Task 1:
Answer these questions about the passage on the mechanical monk:
(a) Which museum holds the automaton figure of a monk, according to the caption?
(b) Whose remains did the King reportedly ask to have placed in bed with Don Carlos?
(c) What is the title of Elizabeth King's work about the monk?
Task 2: Write a continuation of the passage about the mechanical monk, picking up after its final sentence.

Selected passage:
Automaton figure of a monk, South Germany or Spain, c. 1560; National Museum of American History, Smithsonian Institution, Washington, DC. From Blackbird Archive.
Right before reading this chapter, I was cooking, listening to Radiolab podcasts. Perhaps serendipitously, one of the episodes, Ghost Stories, featured the tale of the Monkbot. While I highly suggest listening to this section of the podcast, I’ll try to tell the story in redux:
1562, Spain: King Phillip II’s son, Don Carlos, falls, hitting his head (exposing skull), causing grave injury. He is struck blind, his head swells, and it is determined the young boy will die. All the doctors Phillip brings cannot stop what seems inevitable. Needing a miracle, it is said that the King asks for the remains of San Diego de Alcala, local Franciscan monk, to be brought in bed with the boy while he sleeps. The King’s prayer and appeals to God seem to be answered, as the boy miraculously recovers to health. As a signifier of his gratitude, the King creates the praying monk automaton – prayer perfection.
Elizabeth King, of The Smithsonian, writes about this monk in Clockwork Prayer: A Sixteenth-Century Mechanical Monk at length.
Her history begins with the quote “”El movimiento se demuestra andando,” we say in Spanish: You demonstrate movement by moving.” She describes the monk’s movements:
the monk walks in a square, striking his chest with his right arm, raising and lowering a small wooden cross and rosary in his left hand, turning and nodding his head, rolling his eyes, and mouthing silent obsequies. From time to time, he brings the cross to his lips and kisses it.

Stored rows:
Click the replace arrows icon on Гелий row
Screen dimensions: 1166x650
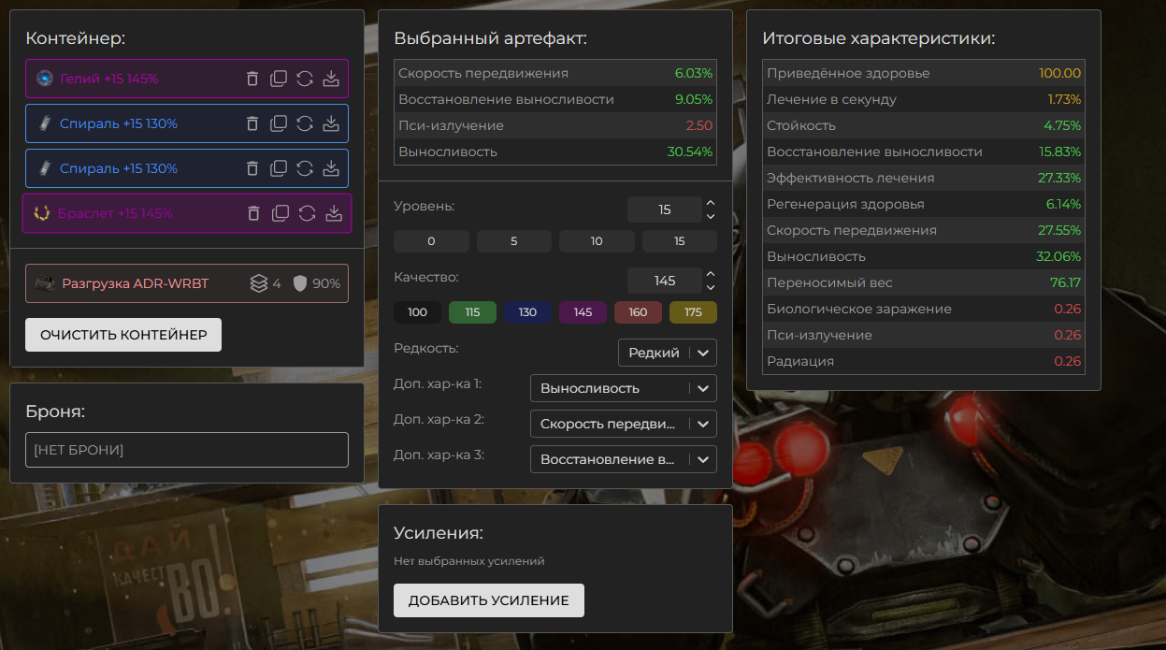[305, 79]
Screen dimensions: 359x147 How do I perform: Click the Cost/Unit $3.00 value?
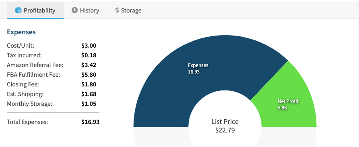pos(89,46)
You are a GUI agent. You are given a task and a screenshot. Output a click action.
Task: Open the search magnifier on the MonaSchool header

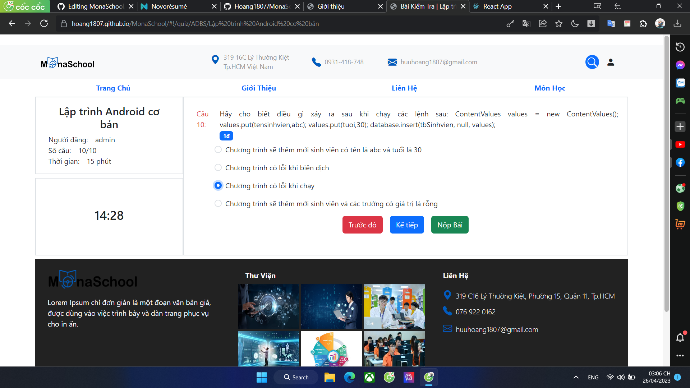tap(592, 62)
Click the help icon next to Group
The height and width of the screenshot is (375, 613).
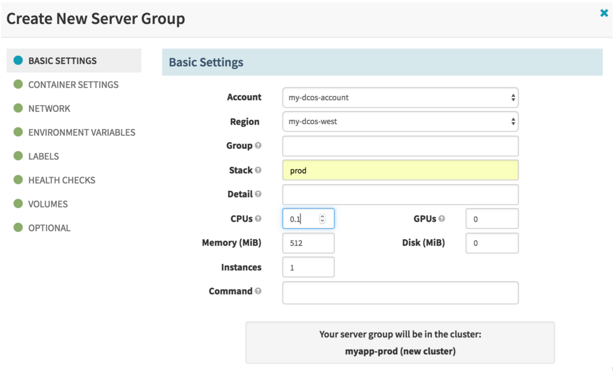258,146
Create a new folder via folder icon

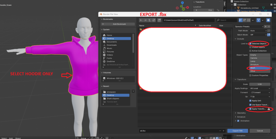pos(159,20)
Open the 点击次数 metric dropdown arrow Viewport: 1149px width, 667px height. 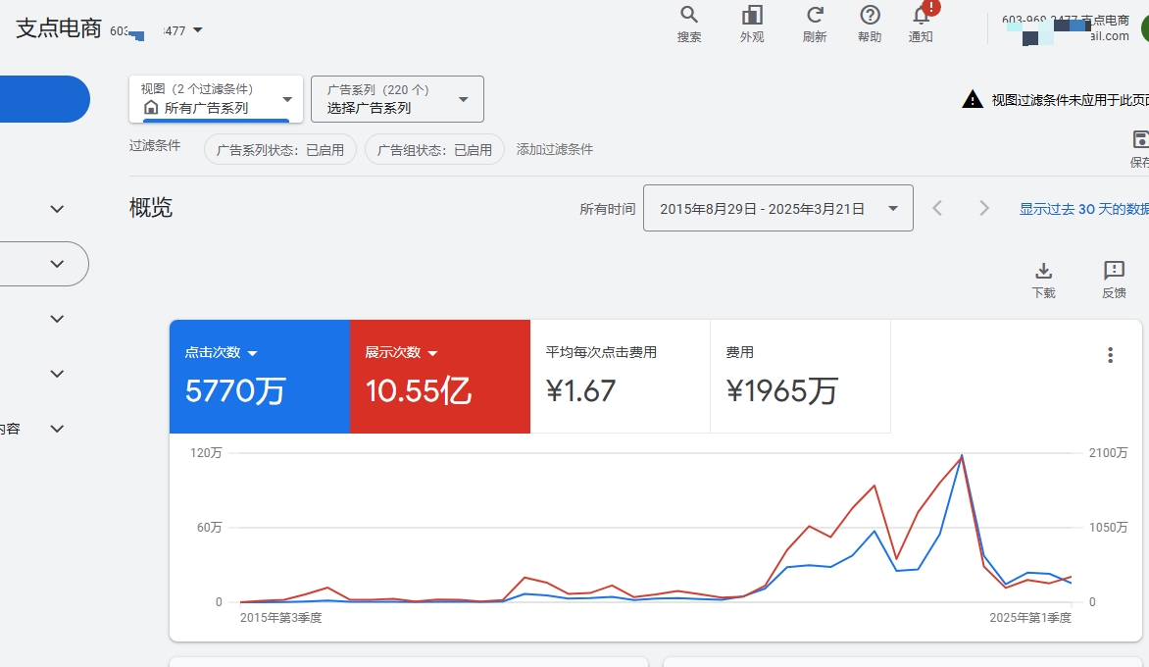[x=253, y=353]
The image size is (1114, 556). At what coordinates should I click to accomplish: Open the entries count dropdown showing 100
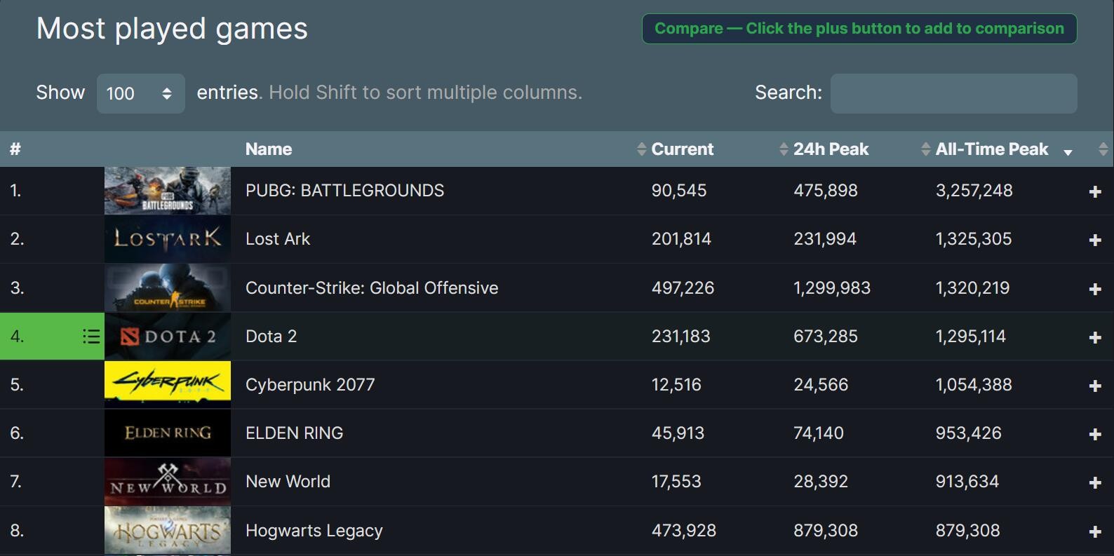(140, 93)
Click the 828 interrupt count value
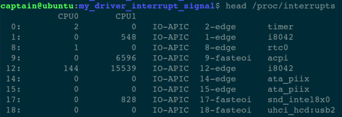 click(129, 100)
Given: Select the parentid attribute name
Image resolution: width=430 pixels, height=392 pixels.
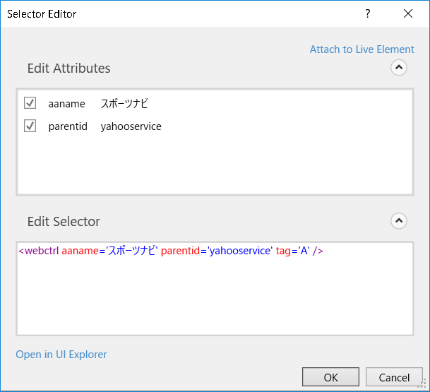Looking at the screenshot, I should [68, 126].
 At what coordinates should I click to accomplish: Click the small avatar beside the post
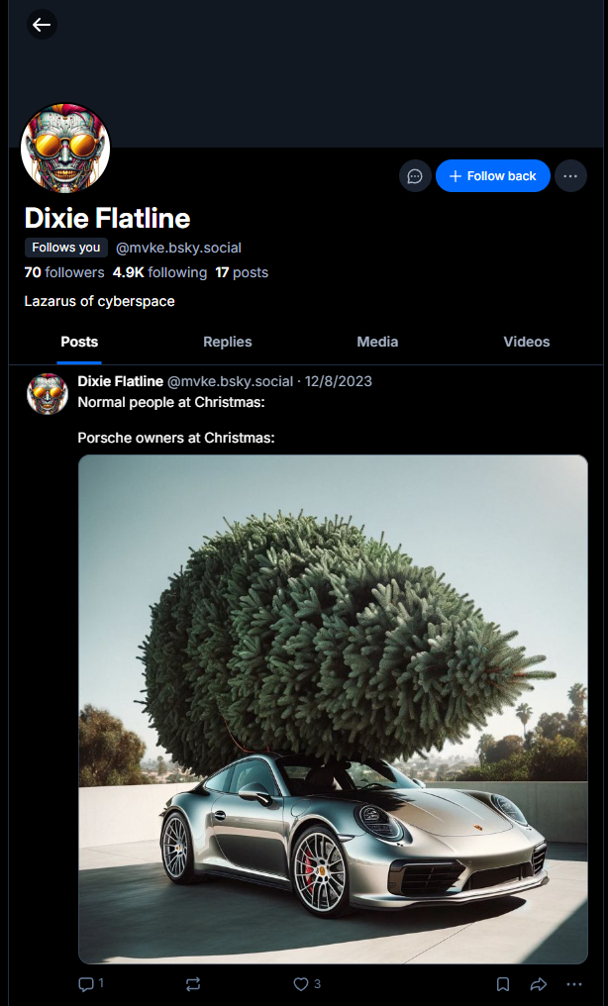[x=48, y=393]
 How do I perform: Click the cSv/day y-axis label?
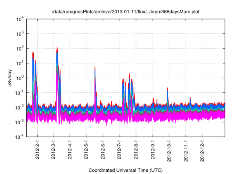tap(12, 77)
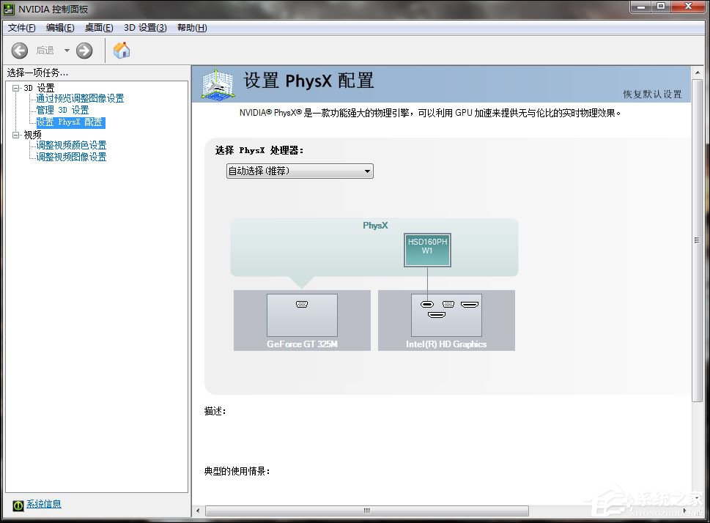Open the 文件 menu
This screenshot has width=710, height=523.
click(21, 27)
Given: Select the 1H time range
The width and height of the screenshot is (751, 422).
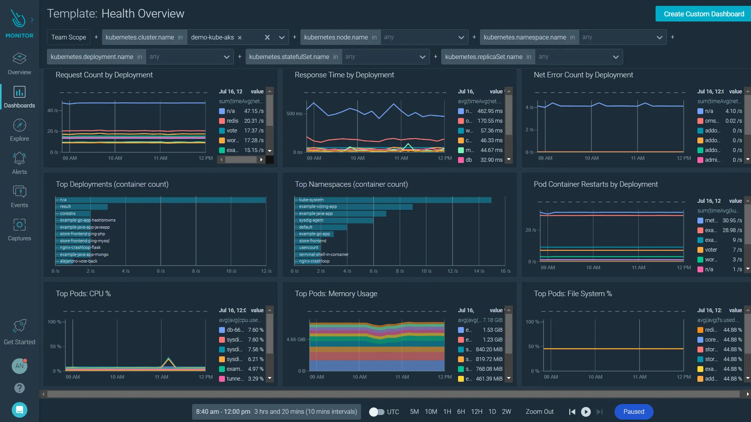Looking at the screenshot, I should (x=447, y=411).
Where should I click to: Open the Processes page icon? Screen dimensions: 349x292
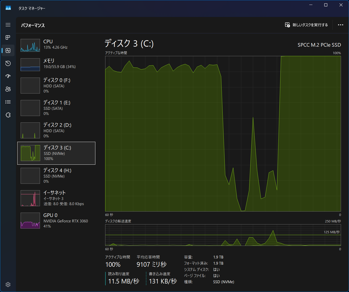[x=8, y=38]
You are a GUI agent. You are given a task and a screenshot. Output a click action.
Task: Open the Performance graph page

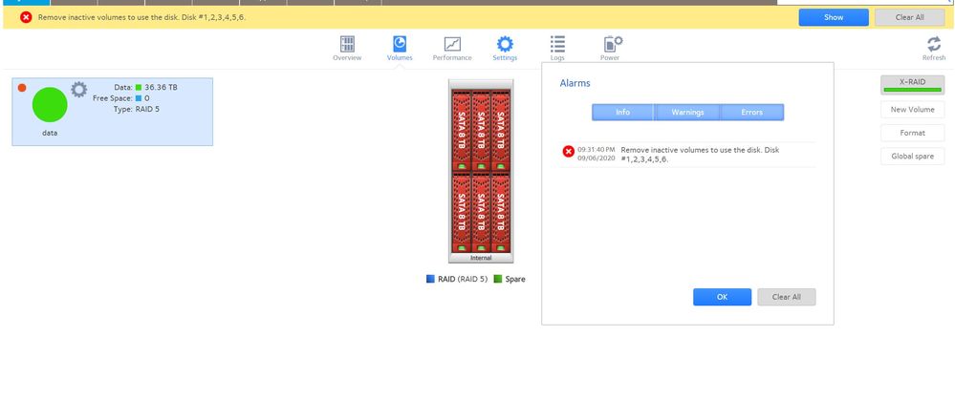coord(452,47)
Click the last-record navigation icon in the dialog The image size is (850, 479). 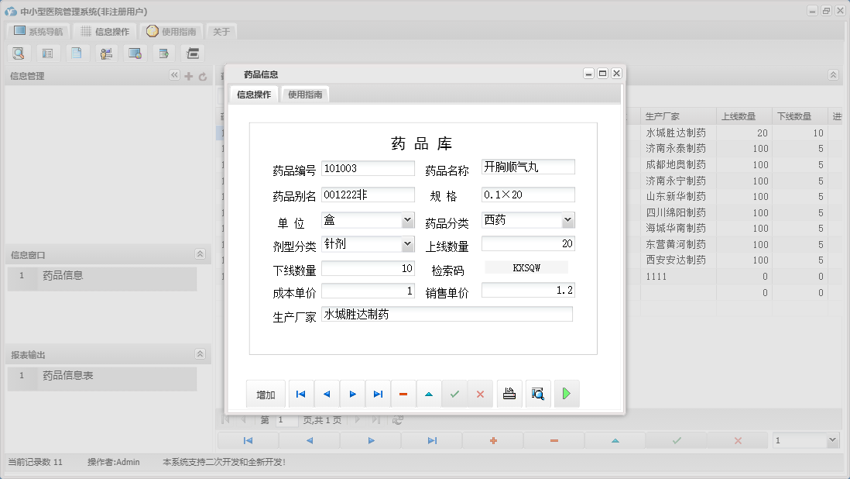tap(378, 394)
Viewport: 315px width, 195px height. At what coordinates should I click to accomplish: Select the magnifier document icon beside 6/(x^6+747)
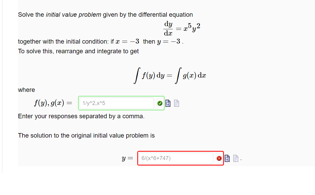pyautogui.click(x=227, y=158)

Task response 1:
(a) The National Museum of American History, Smithsonian Institution, Washington, DC.
(b) The remains of San Diego de Alcala, a local Franciscan monk.
(c) Clockwork Prayer: A Sixteenth-Century Mechanical Monk.

Task response 2:
Within King’s detailed history, she raises questions as to what the monk would have represented to the time
And when the child did indeed recover, Philip kept his bargain by having Turriano construct a miniature penitent homunculus. Looking at this object in the museum today, one wonders: what did a person see and believe who witnessed it in motion in 1560? The uninterrupted repetitive gestures, to us the dead giveaway of a robot, correspond exactly in this case to the movements of disciplined prayer and trance.
King is featured in the Radiolab podcast (as she is writing a book on the monk) and with the hosts, they try to get closer to what the monk represents. In Spain at the time, if one had enough money, one could pay for prayer repetition. They raise the question: What did it mean at the time to be a Catholic? After describing the ritualistic manner of Catholic worhsip that was valued, they isolate what counted as prayer to time, action, and place – method mattered. These ritualistic actions, motions, are articulated tirelessly by the monk. The monk embodied “the perfect prayer”.